Three things about all this have captured my attention:
FIRST are the legions of youthful virtuosi in the world; violinists and pianists, in particular, who showcase their technical prowess by ripping effortlessly through the “war horse” end of the repertoire. Every day, it seems, I’m introduced to yet another two or three musical geniuses that I’d never heard or heard of before.
SECOND is the proliferation of ensembles, particularly across Europe, and the composition (pun fully intended) of these orchestras. Older videos—predating the early 1990s—show male dominated groups, but in time, more women were accepted into musical chairs. Current recordings often feature ensembles wherein women are in the clear majority. Frankly, I’m surprised it took so long, but then again, I had the good fortune of having grown up among my three violin-playing sisters, all of whom became members of nationally prominent orchestras. In my mind no need existed for them to “catch up” to men; the question was, When would opportunities for women catch up?

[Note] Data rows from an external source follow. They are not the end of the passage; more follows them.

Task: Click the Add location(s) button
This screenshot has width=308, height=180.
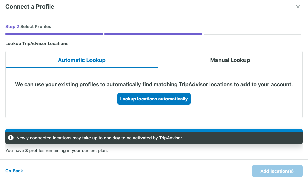Action: 277,171
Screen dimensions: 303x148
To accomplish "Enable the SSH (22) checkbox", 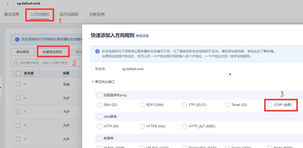I will 99,105.
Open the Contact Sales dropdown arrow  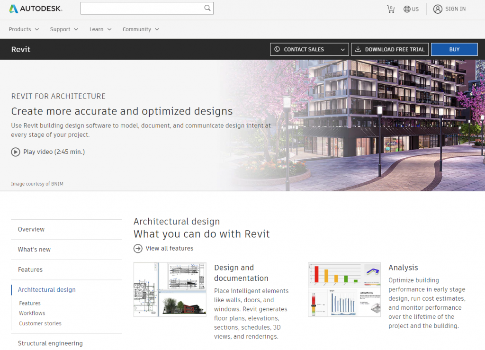click(342, 49)
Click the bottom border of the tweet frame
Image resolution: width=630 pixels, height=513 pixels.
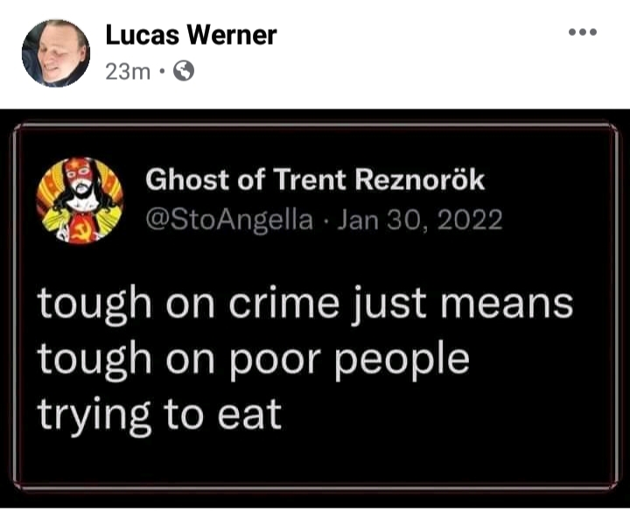(315, 487)
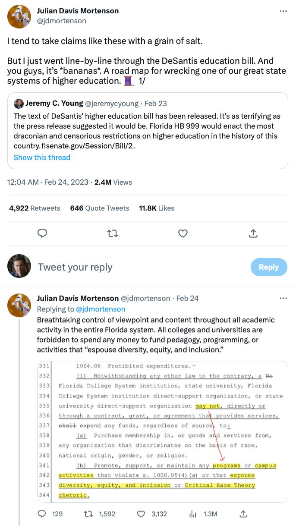Open more options on the reply tweet

click(x=283, y=298)
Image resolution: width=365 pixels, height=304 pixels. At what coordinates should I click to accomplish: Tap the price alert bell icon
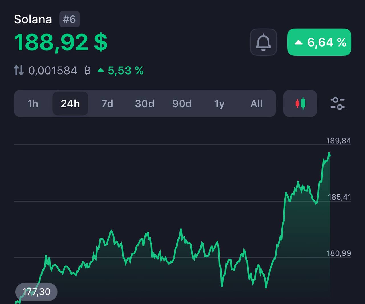coord(263,42)
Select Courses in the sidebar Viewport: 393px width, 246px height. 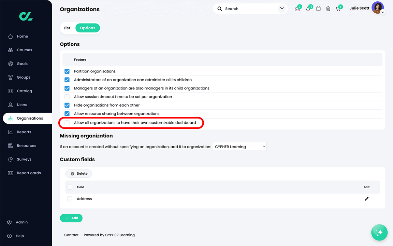(x=24, y=50)
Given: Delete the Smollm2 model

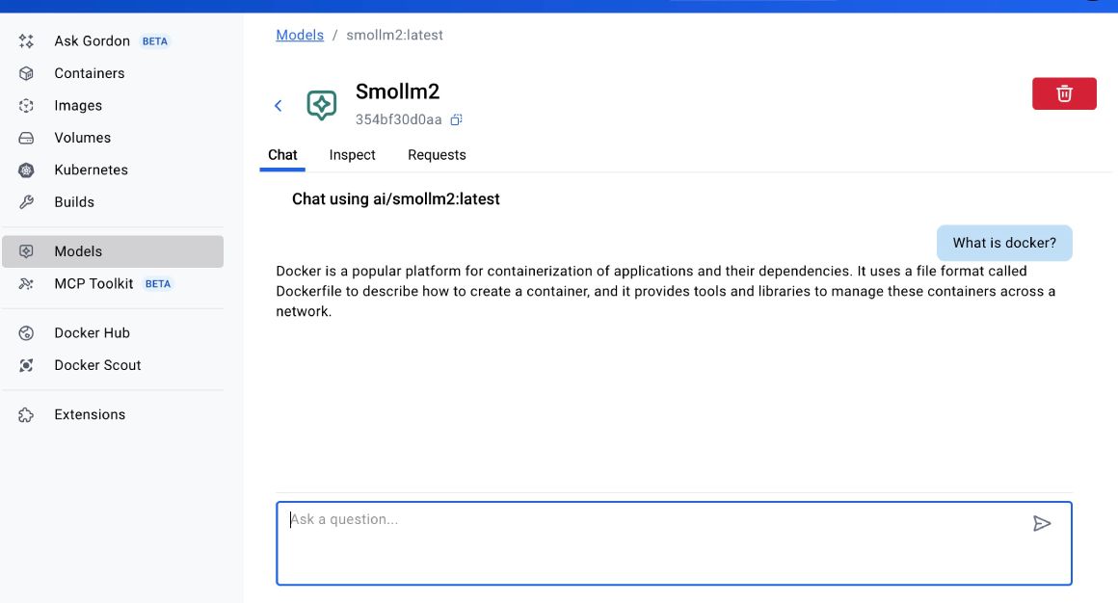Looking at the screenshot, I should click(1064, 93).
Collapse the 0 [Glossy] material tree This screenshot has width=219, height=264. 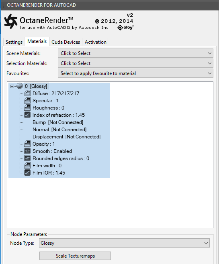tap(12, 86)
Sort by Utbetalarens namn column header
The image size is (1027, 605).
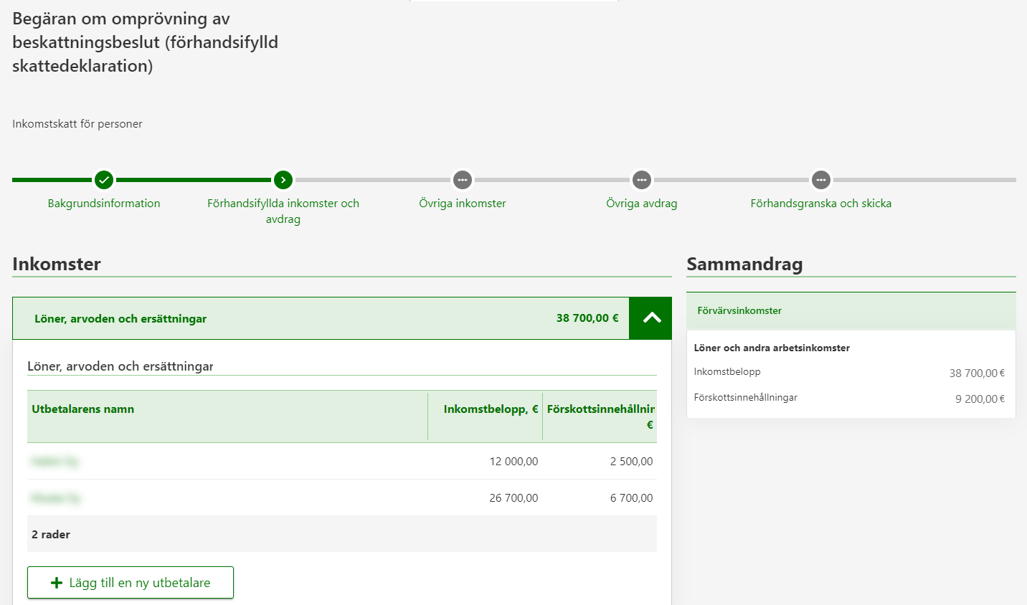[x=83, y=409]
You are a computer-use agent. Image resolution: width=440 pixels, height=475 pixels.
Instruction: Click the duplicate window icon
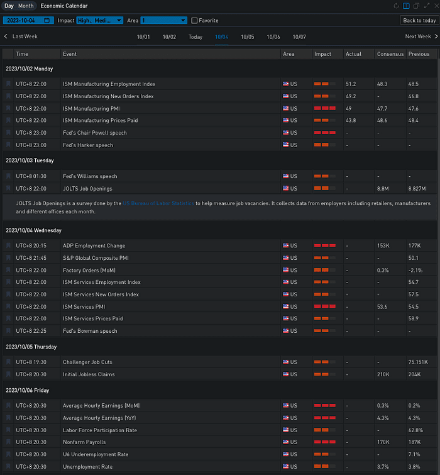pos(416,6)
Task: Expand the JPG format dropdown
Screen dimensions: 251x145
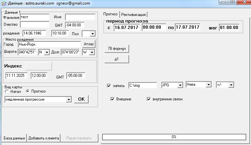Action: click(x=179, y=85)
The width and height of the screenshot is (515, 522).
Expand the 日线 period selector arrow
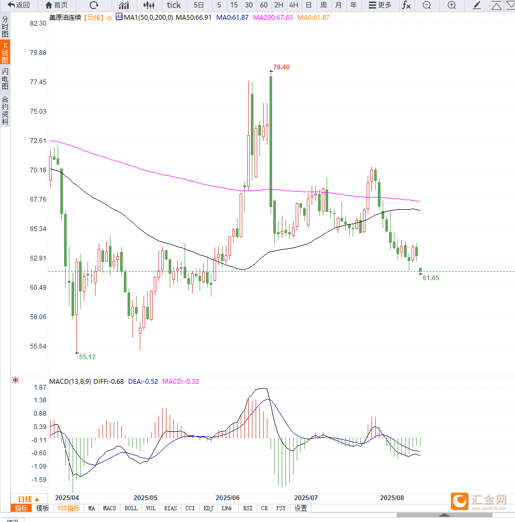(x=37, y=499)
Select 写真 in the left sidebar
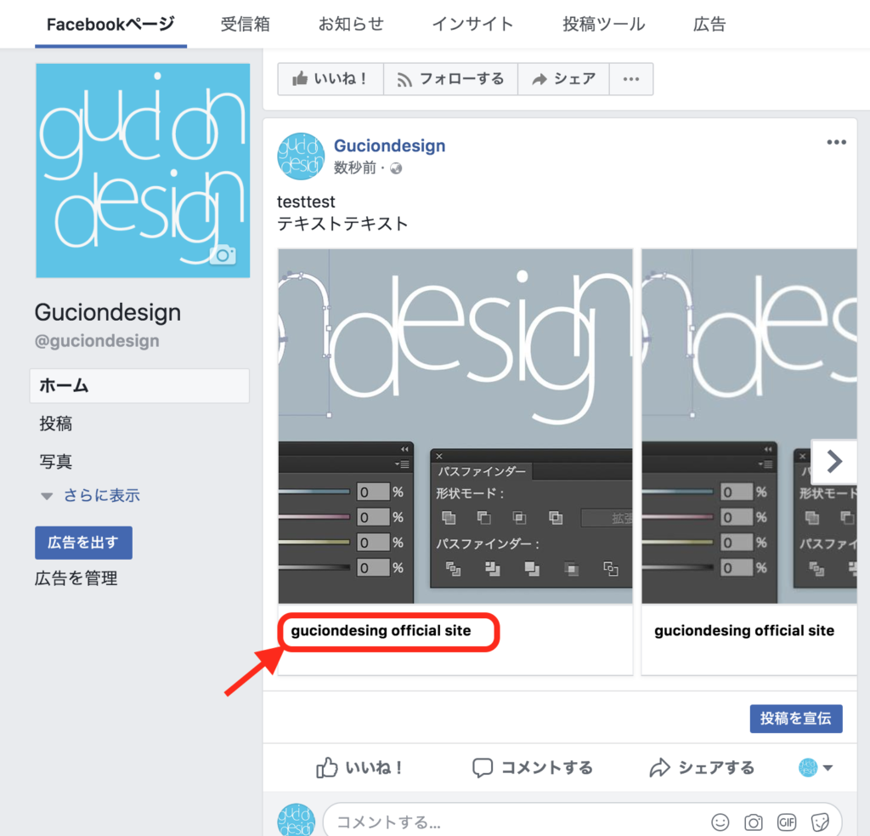This screenshot has height=836, width=870. point(56,462)
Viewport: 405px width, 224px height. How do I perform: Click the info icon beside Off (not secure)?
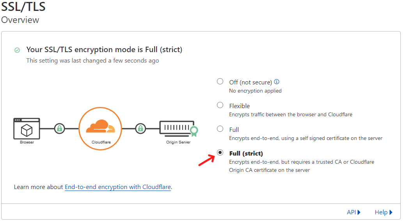[277, 82]
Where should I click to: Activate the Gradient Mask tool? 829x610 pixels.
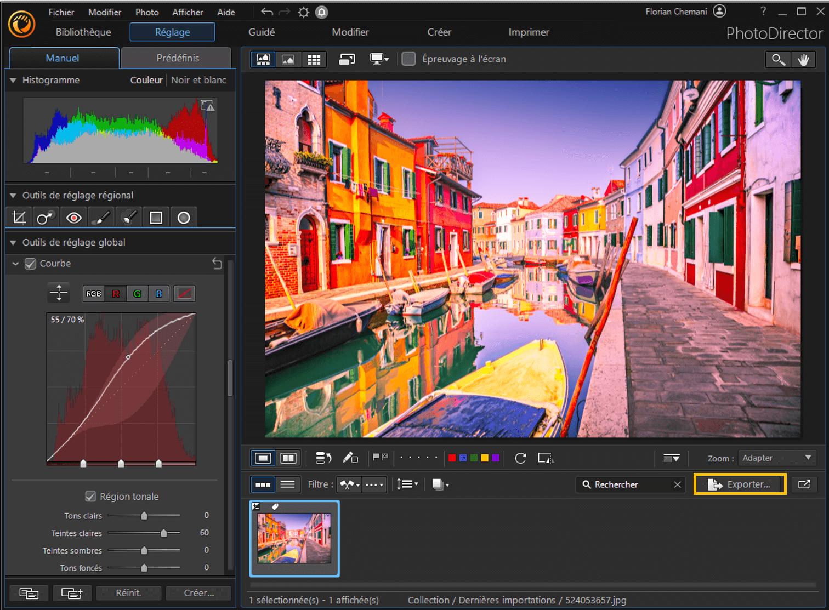(x=156, y=216)
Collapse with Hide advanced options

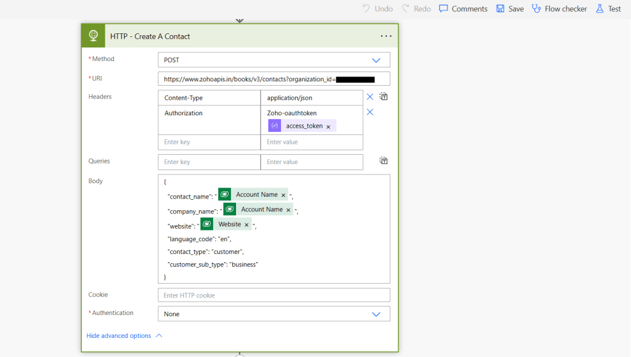pos(124,336)
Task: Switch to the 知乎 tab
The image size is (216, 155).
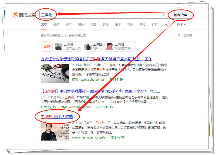Action: (x=68, y=25)
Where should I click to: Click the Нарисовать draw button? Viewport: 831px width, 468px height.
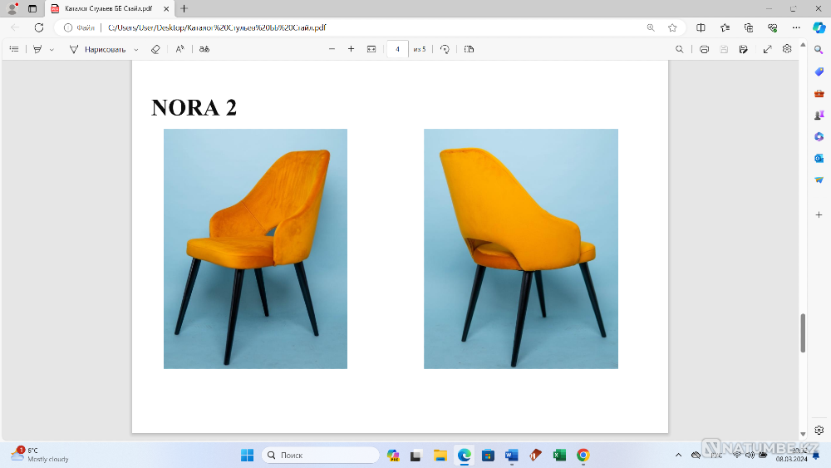(97, 49)
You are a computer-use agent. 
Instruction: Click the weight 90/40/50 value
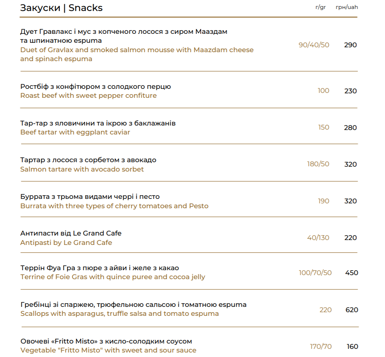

Beyond the growing number of women gaining seats in orchestras was the increase in the number of orchestras throughout Europe. How are all these supported? How do they compete for top talent? What sort of a living do professional classical musicians make in Europe? Who attends all the concerts? What aspects of the European orchestras (governance; organization; funding; membership) should be—and can be—adopted successfully here in the U.S.?
THIRD is the evolution of stage presence and theatrics. Many of today’s young performers engage in distracting theatrics—lots of bending, twisting, and projecting exaggerated “oneness” with the music. Personally, I find much of it overdone and distracting. I imagine, however, that modern classical music audiences influenced by the showmanship associated with popular music insist on being entertained with lots of gyrations and explicit emotional gestures. Audiences—and therefore performers—seem to think that the Tchaikowsky violin concerto and Brahms piano concerti are rendered best when accompanied by theatrical emotionalism.
In any event, I now take for granted an over-arching condition of Western classical music—again, especially throughout Europe: the vitality and accessibility that the world now has to classical music. What’s intrinsically remarkable (world class performances of world class music) has been rendered unremarkable (ubiquitous and easily accessed). Accordingly, we can celebrate that classical music is as robust as ever from both the musicianship side of the stage, as well as the audience side, even if that audience is no longer confined to their seats in concert halls.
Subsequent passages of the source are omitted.